Au final, bien que sommaires et quelque peu répétitives (on est bien sur Master System), les musiques contribuent pleinement à conférer à Dynamite Dux cette atmosphère enfantine et mignonne qu’ont voulu lui octroyer ses développeurs.

Durée de vie 7/20

C’est bien là l’inconvénient majeur du jeu tout d’abord réservé au jeune public, il est facile, trop facile même. Si les fanboys de la Nes sauteront au plafond en y trouvant une difficulté enfin abordable, les habitués de la console noire se verront déçus face à ce flagrant manque de challenge. Les cinq niveaux se traversent rapidement, les ennemis se tuent en un coup, notre barre de vie est géante, les continues sont illimités et Bin réapparait exactement à l’endroit où il a trépassé sans recommencer le niveau lorsqu’il tombe sous les coups de ses adversaires. Seuls les amateurs de scoring et ceux qui veulent prendre tous les embranchements alternatifs y reviendront.
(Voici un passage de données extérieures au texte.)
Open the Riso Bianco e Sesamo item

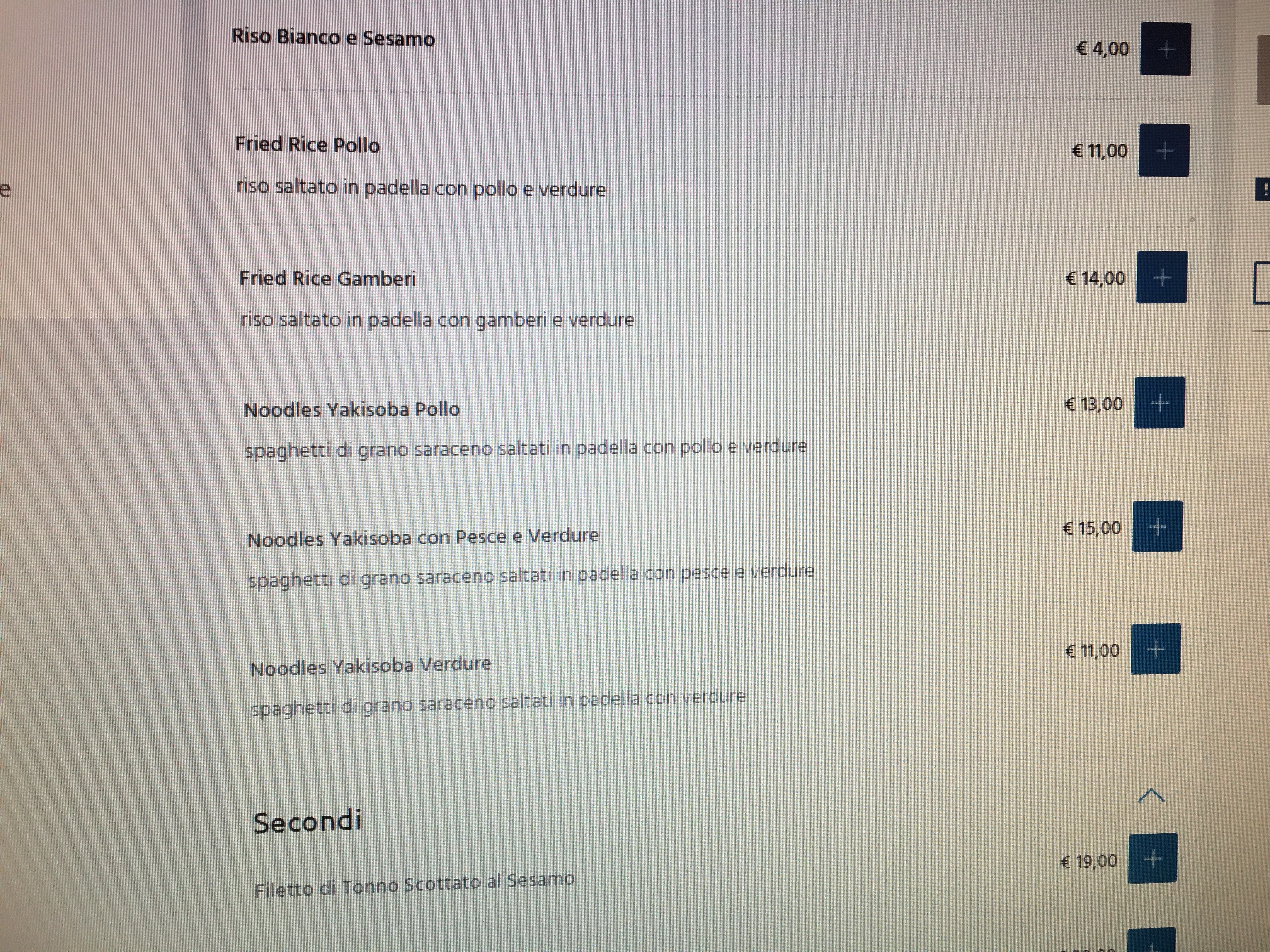click(x=334, y=38)
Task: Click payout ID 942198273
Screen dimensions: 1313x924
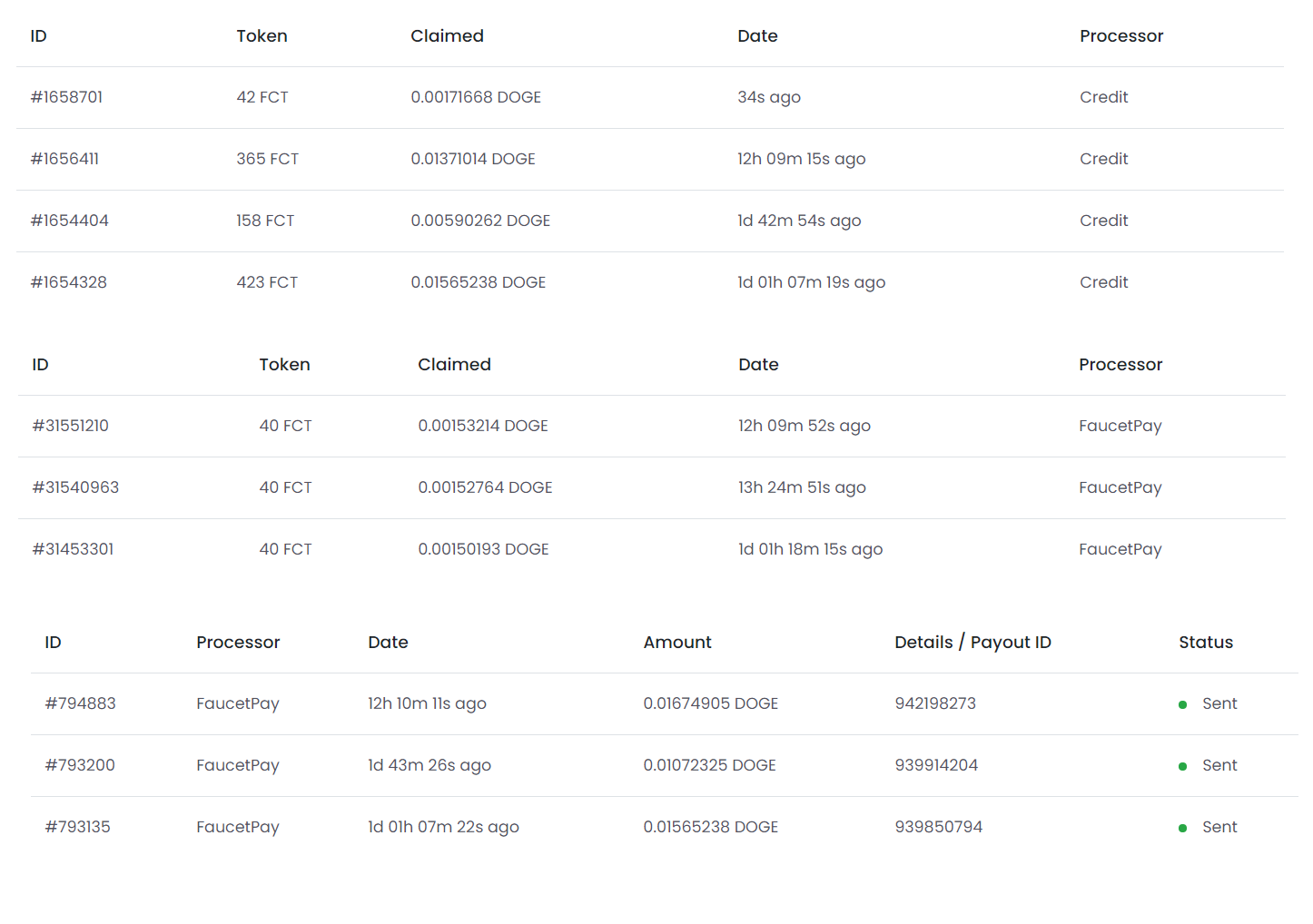Action: 935,703
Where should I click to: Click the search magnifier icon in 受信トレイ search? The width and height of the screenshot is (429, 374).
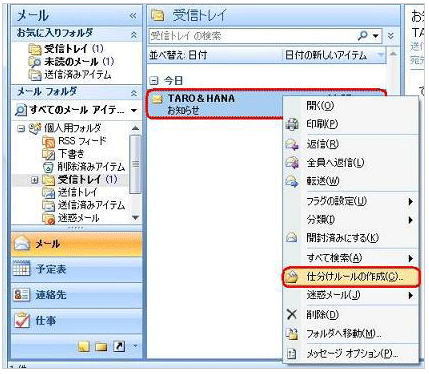point(363,35)
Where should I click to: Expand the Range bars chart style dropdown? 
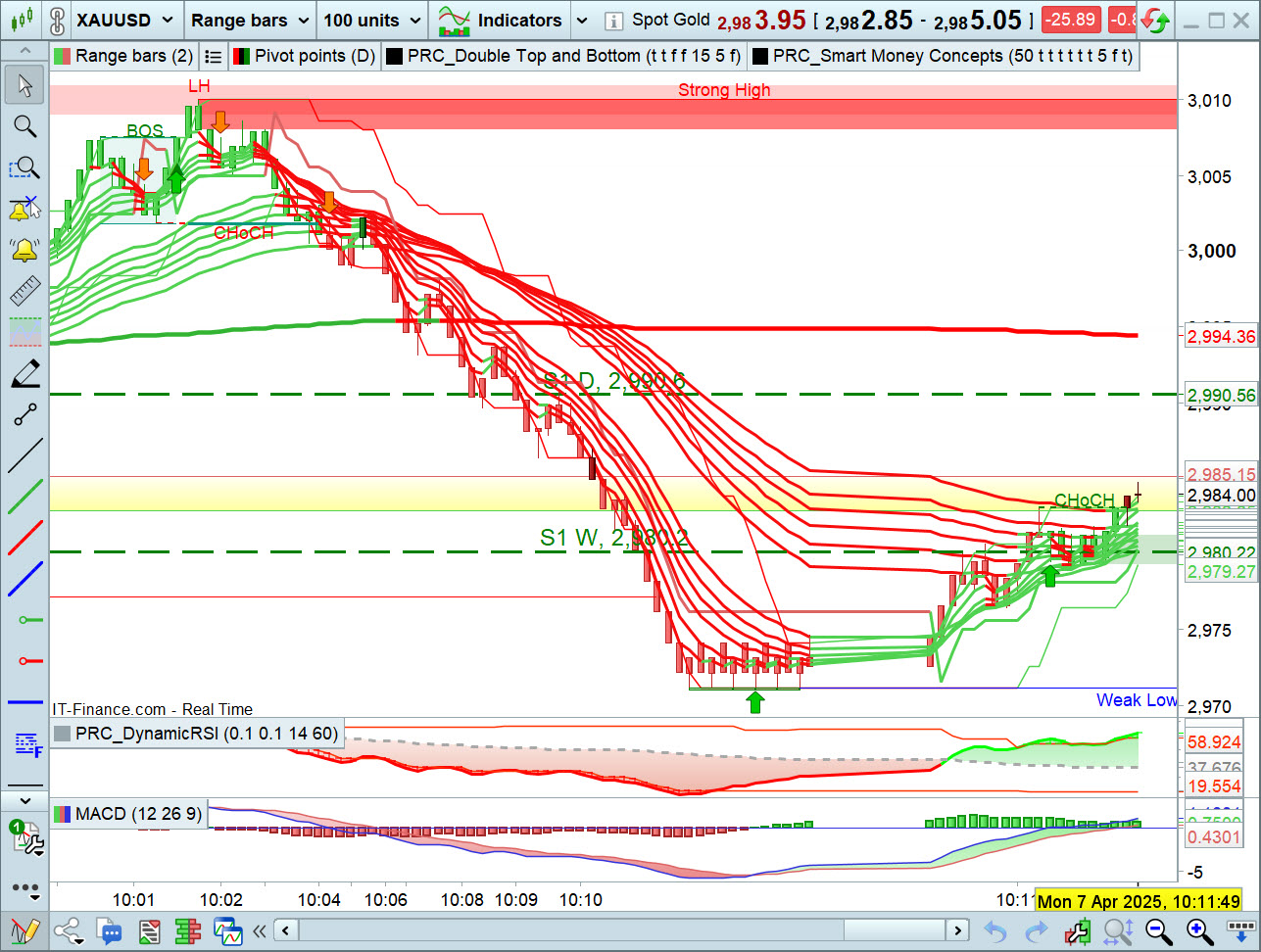click(249, 20)
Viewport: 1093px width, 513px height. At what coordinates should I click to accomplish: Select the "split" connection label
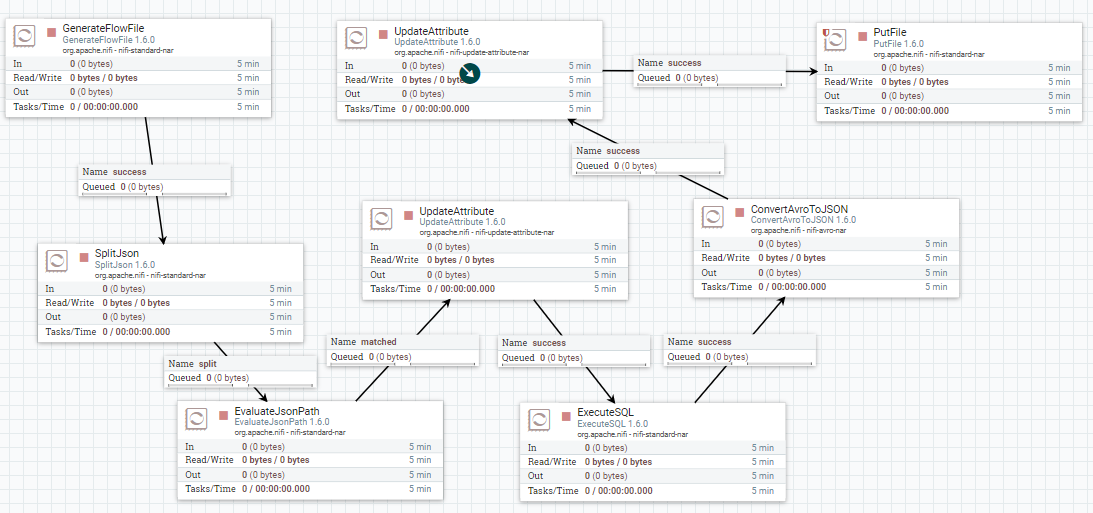click(240, 371)
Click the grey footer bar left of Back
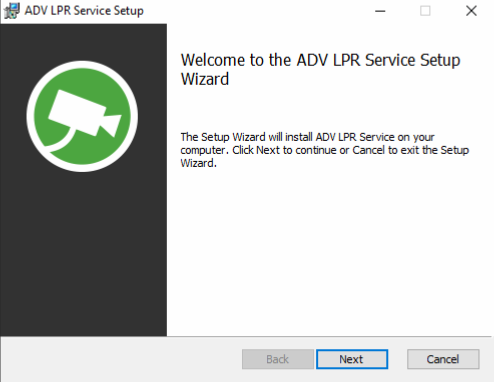The image size is (494, 382). tap(120, 359)
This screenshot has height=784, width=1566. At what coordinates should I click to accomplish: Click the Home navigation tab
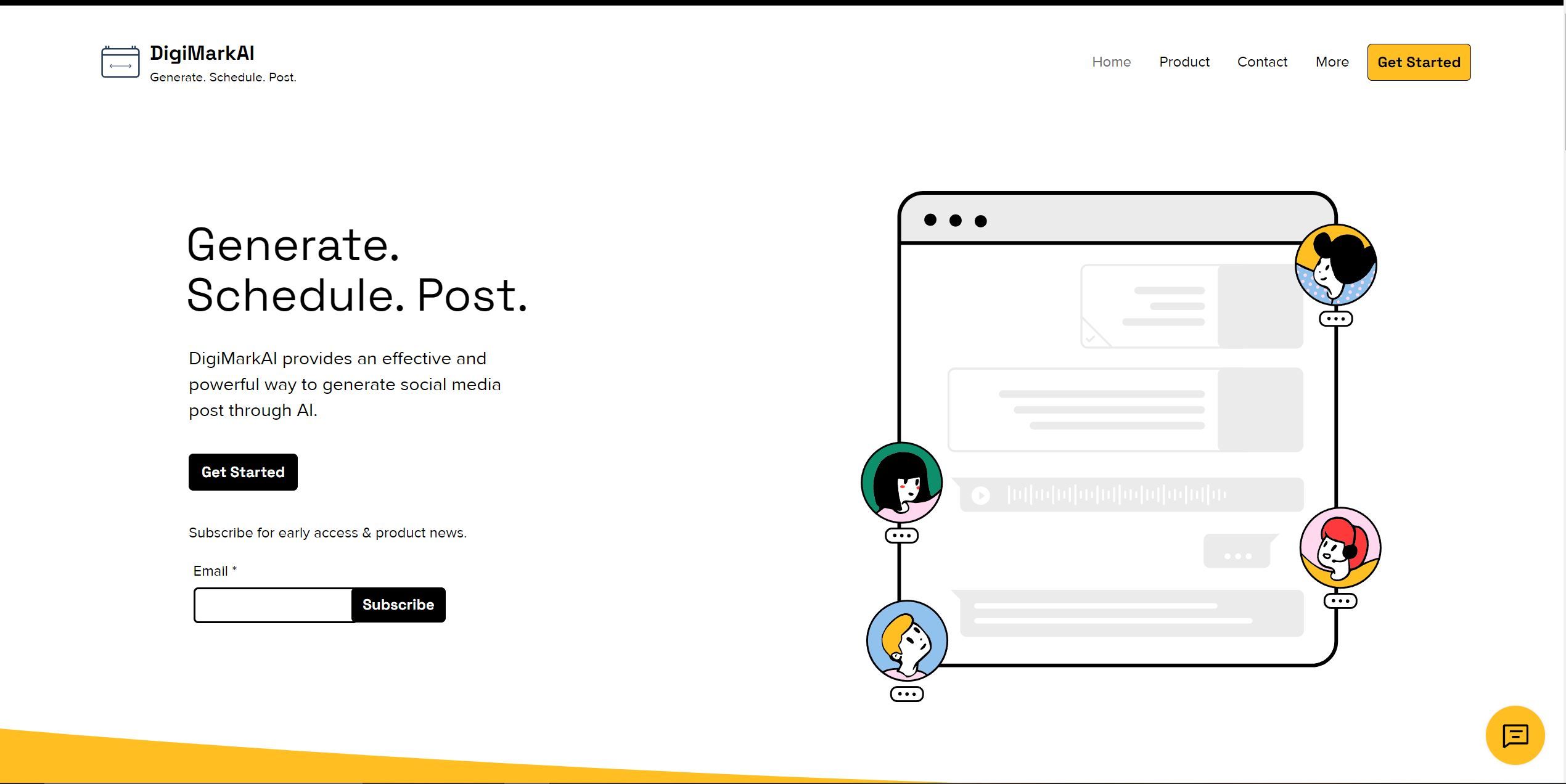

On le comprend aisément quand on voit les clignotements et ralentissements à l’écran lorsque trop de sprites sont présents, mais l’amputation du mode deux joueurs enlève un réel intérêt et une replay value à Dynamite Dux, dommage…


Bonus anecdotique : la jaquette : 15/20

En voilà une belle jaquette Master System, qui annonce bien la couleur. On y voit Pin en découdre à coup de bombes avec trois chiens féroces comme l’on pourra le faire en insérant la cartouche. Le tout est très bien dessiné sur fond de prairie montagneuse.

Le seul problème est que cette jaquette nous montre Pin, le canard rouge, infortuné absent de ce casting Master System. On aurait tout de même préféré voir Bin le bleu sur la boite, dans un souci de fidélité mais qu’importe, l'emballage présentait bien dans les rayons de nos magasins à l’époque, bien plus que de vilaines jaquettes comme Action Fighter ou encore Black Belt, qui ne montraient rien du jeu contenu sur la cartouche.

Conclusion 13/20

Dynamite Dux réussit à tenir ses promesses : faire découvrir le monde des Beat’em All aux plus jeunes qui en avaient marre de regarder leur grand frère distribuer mandales et coups de savates dans Streets of Rage sans pouvoir toucher à la manette. On a affaire à un soft coloré, beau, jouissant d’une atmosphère propre et fidèle à la version d’origine tout en tenant compte des capacités de la machine.

Même s’il semblera très court aux joueurs de longue date, le jeu saura nous divertir le temps d’une partie sans que l’on se prenne trop la tête et franchement, de temps en temps, ça fait du bien.